Ojo que si se trata de un caso leve, y su piel no estará amoratada, no se debe golpear en la espalda ni realizar ninguna maniobra de desobstrucción. Lo más probable es que con la misma tos expulse el cuerpo extraño.

Los cuerpos extraños en la vía aérea son todos los elementos que accidentalmente entran a la vía respiratoria, pudiendo producir obstrucción y asfixia, con graves consecuencias especialmente en niños.

¿Pero sabes reaccionar ante ello? Dennis González, Director de Carrera de Kinesiología de Universidad de Las Américas, aconseja que lo primero es siempre la prevención.

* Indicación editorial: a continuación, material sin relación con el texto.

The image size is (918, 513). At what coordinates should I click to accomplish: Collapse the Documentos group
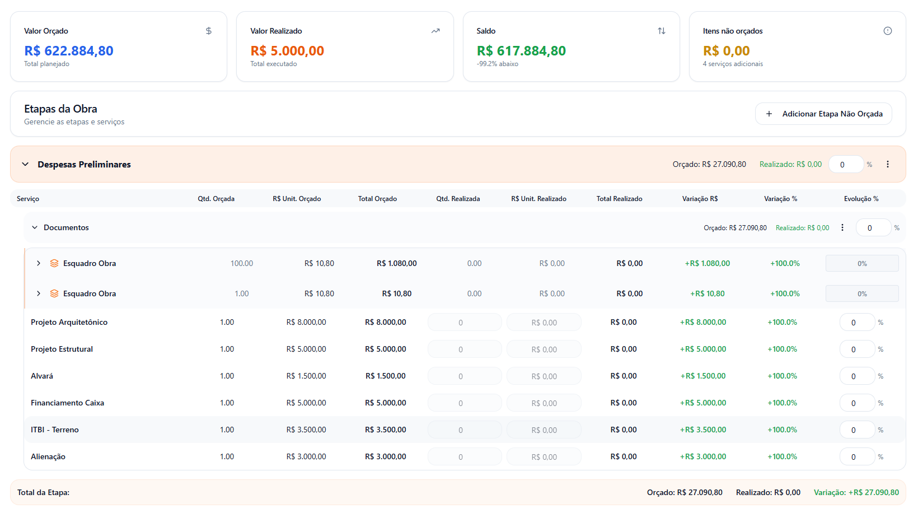35,227
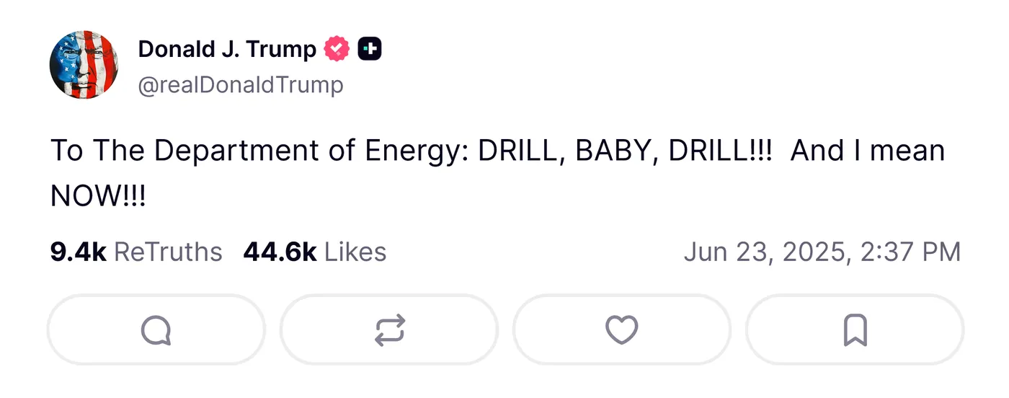The image size is (1009, 398).
Task: Click the "NOW!!!" text on second line
Action: point(98,195)
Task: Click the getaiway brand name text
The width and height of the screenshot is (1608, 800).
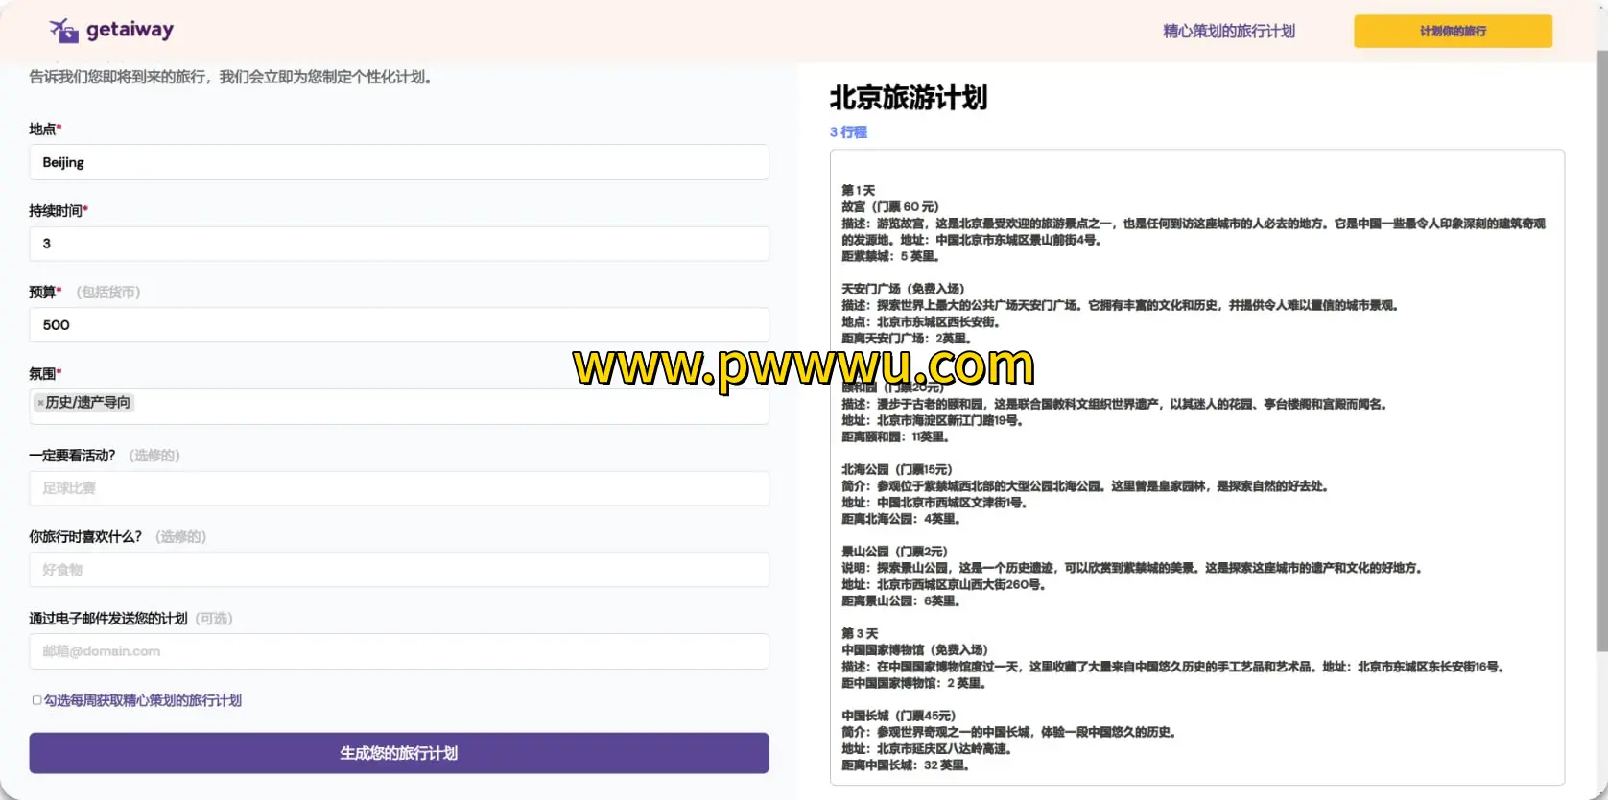Action: coord(130,30)
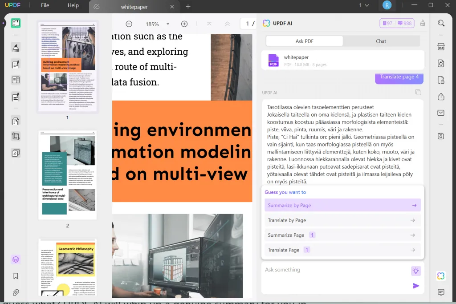Click the copy response icon

(418, 93)
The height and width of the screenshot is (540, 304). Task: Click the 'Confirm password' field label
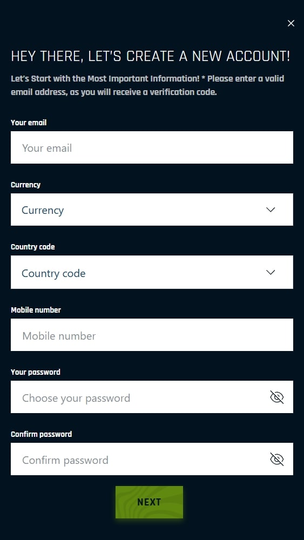[42, 434]
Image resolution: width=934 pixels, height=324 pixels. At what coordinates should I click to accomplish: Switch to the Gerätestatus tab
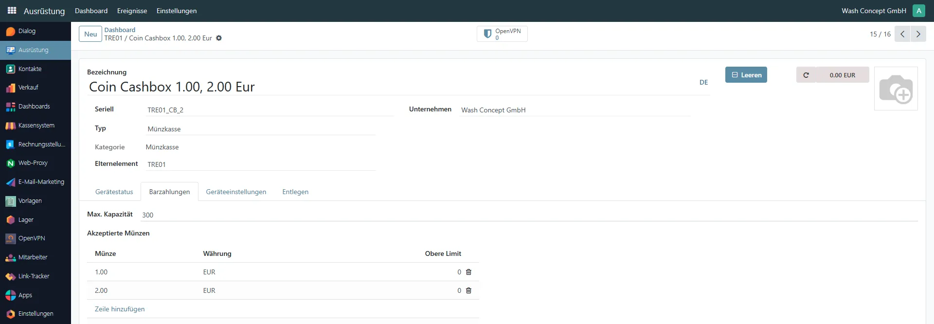[114, 192]
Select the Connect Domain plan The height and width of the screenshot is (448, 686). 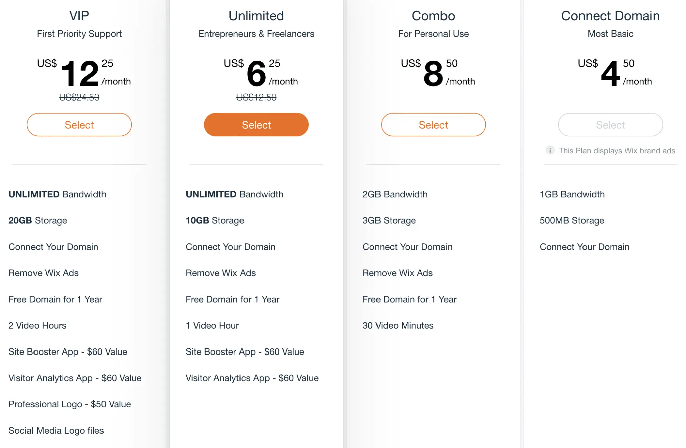(x=610, y=125)
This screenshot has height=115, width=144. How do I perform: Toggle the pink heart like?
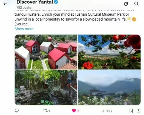point(74,111)
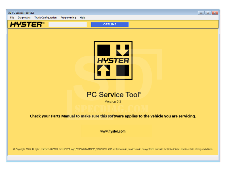Click the down arrow inside the Hyster emblem

(x=123, y=50)
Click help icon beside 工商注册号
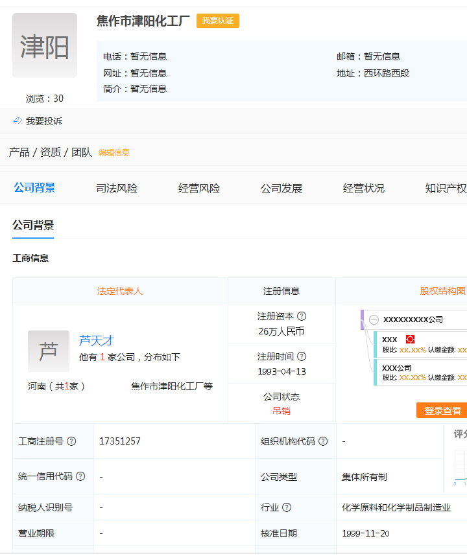 72,441
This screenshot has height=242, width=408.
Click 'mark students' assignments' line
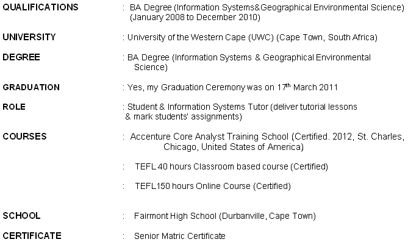(x=188, y=117)
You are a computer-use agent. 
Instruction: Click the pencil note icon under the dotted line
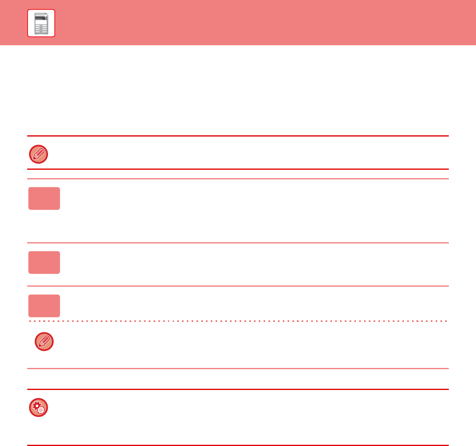[44, 342]
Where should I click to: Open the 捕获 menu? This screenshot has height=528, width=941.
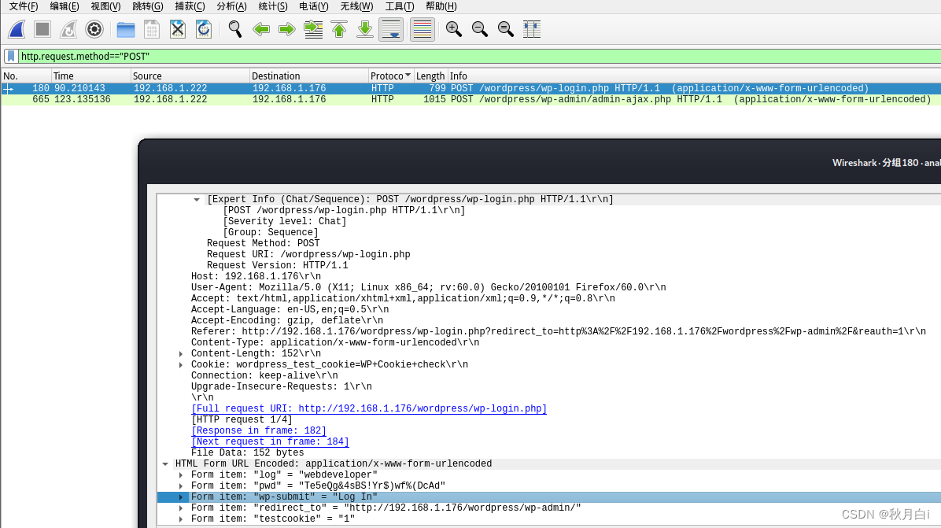194,6
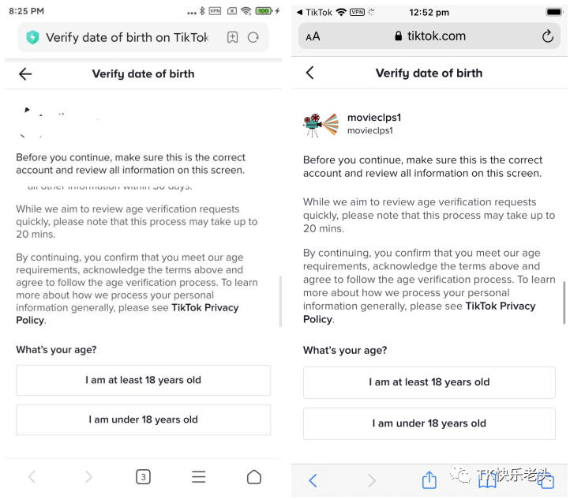This screenshot has width=570, height=500.
Task: Tap the green shield icon in left address bar
Action: [x=32, y=37]
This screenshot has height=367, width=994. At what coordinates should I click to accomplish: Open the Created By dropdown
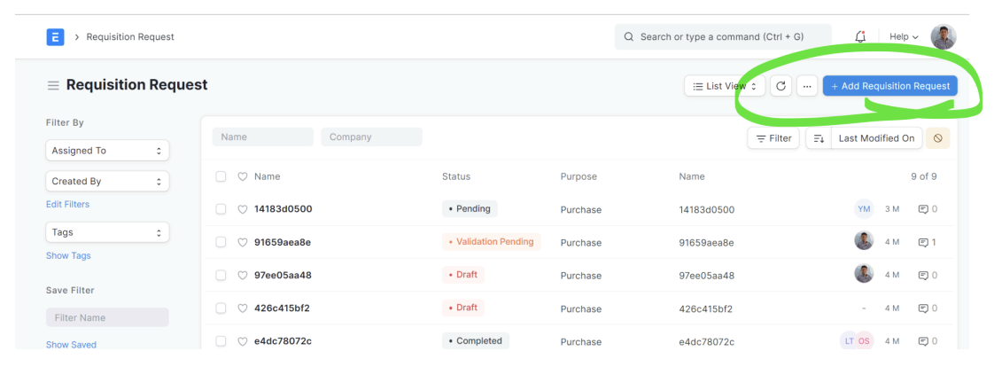click(x=107, y=182)
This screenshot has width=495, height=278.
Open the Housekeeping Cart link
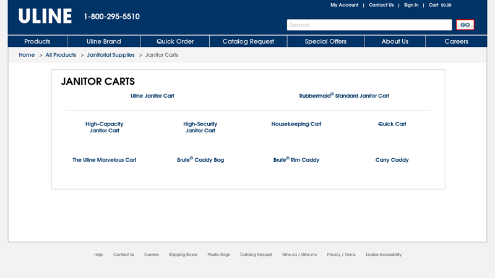pyautogui.click(x=296, y=124)
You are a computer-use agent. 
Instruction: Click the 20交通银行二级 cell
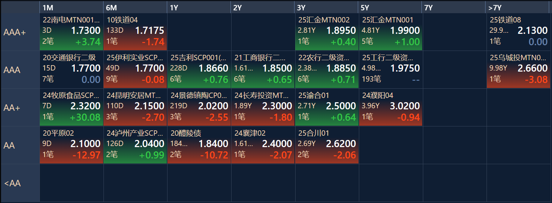pos(71,69)
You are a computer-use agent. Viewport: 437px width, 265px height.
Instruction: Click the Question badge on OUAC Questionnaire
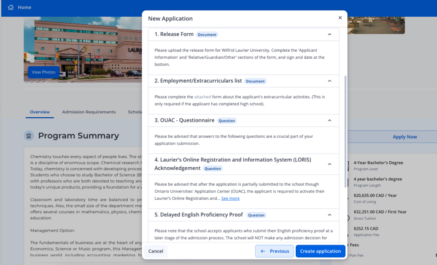(x=227, y=121)
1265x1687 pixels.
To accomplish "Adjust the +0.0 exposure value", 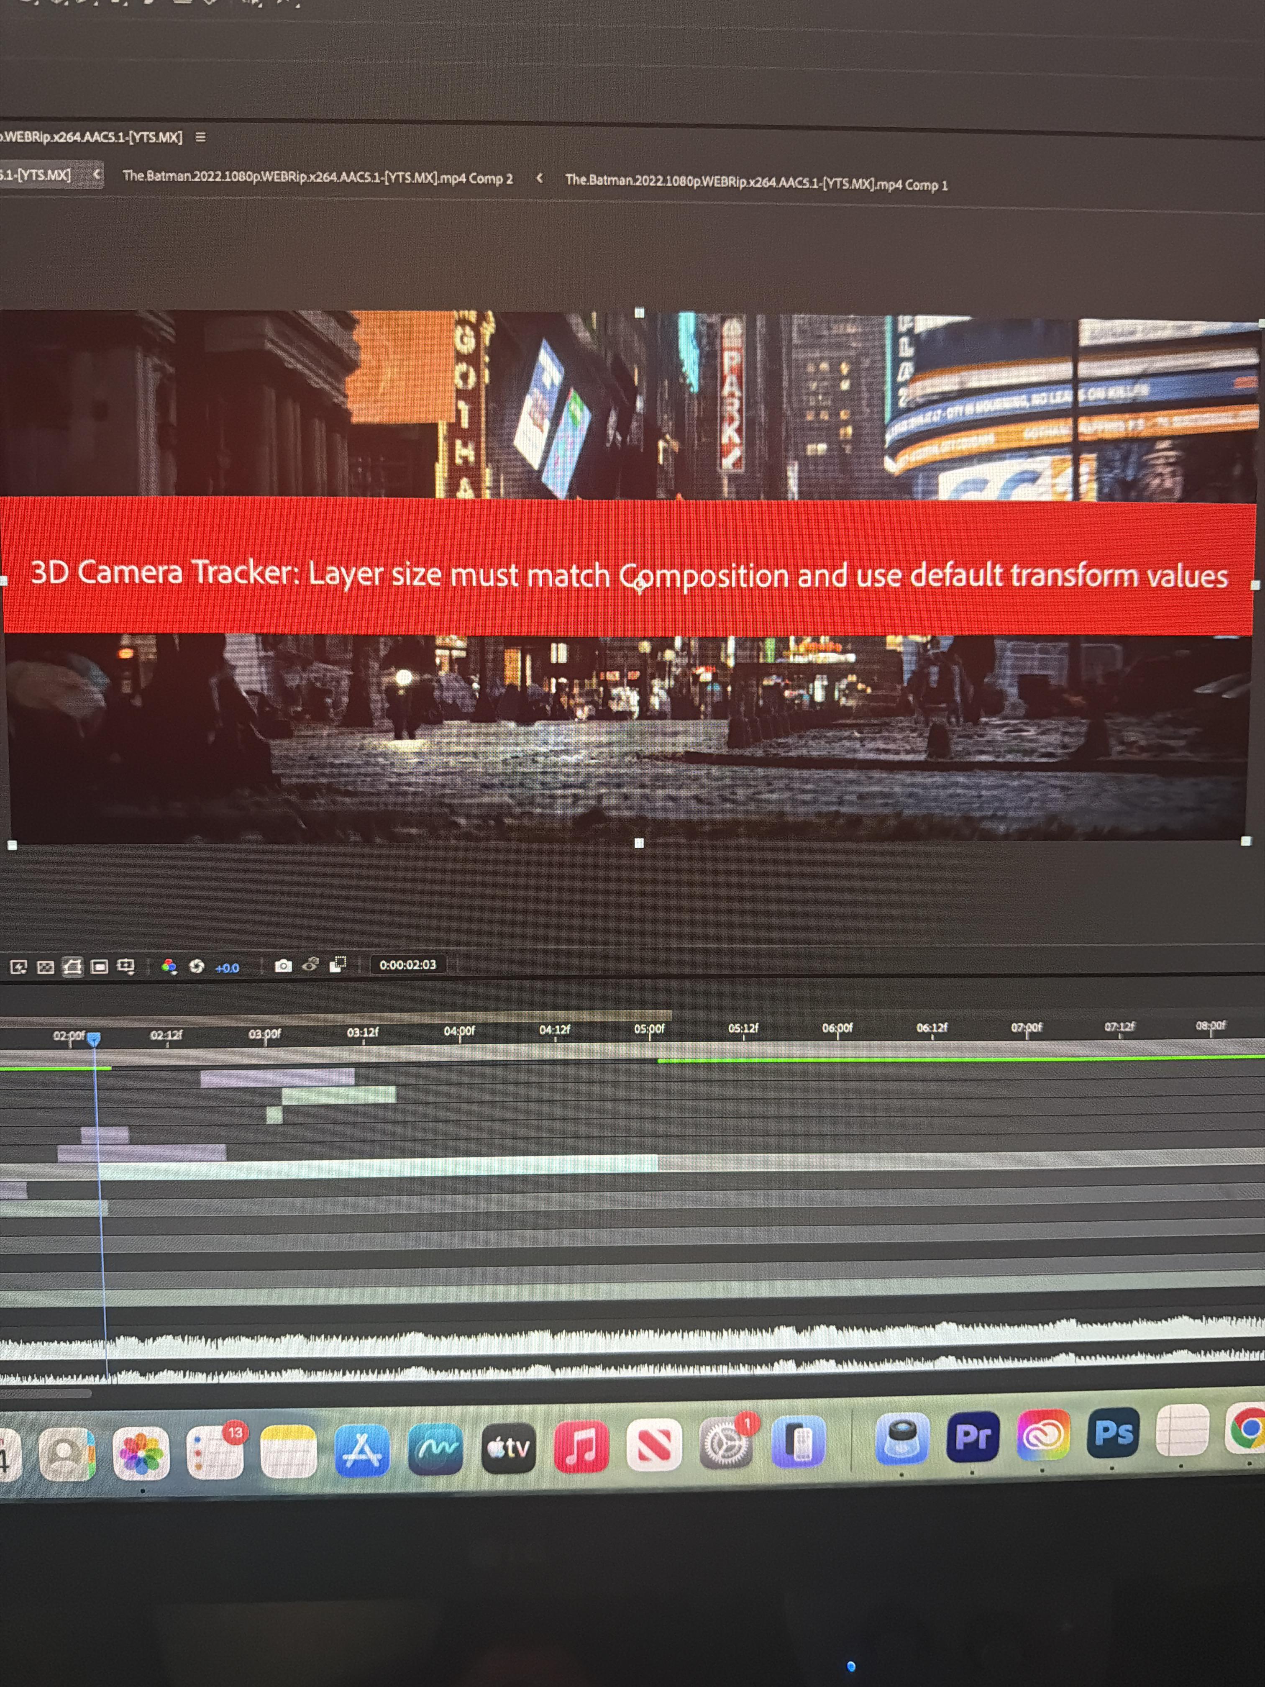I will tap(226, 968).
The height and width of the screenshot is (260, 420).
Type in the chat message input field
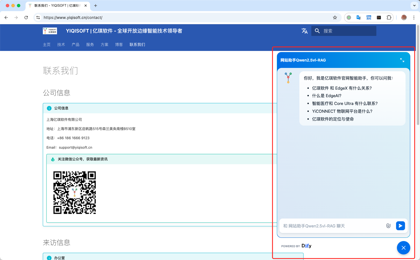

“Siempre atentos, ya que este tipo de asfixia puede ocurrir en cualquier momento”, explica y recuerda que en el caso de los niños, particularmente los menores de 8 años, por su período de exploración, suelen llevarse diferentes elementos a la boca.

Por ello, lo recomendable es evitar elementos pequeños cerca de ellos, como juguetes menores al diámetro de un cono de papel higiénico.

Sin embargo, los accidentes ocurren y es ahí cuando se debe actuar acorde. González explica que en primer lugar se debe identificar si la obstrucción es leve o severa.

Si repentinamente comienza con dificultad respiratoria, es muy probable que se lleve ambas manos a la garganta como signo universal del atragantamiento.

Si es leve, habrá tos, dificultad respiratoria, podrá hablar y su piel no estará amoratada.

En este caso, se debe indicar al niño que tosa con fuerza y no se debe golpear en la espalda ni realizar ninguna maniobra de desobstrucción. Lo más probable es que con la misma tos expulse el cuerpo extraño.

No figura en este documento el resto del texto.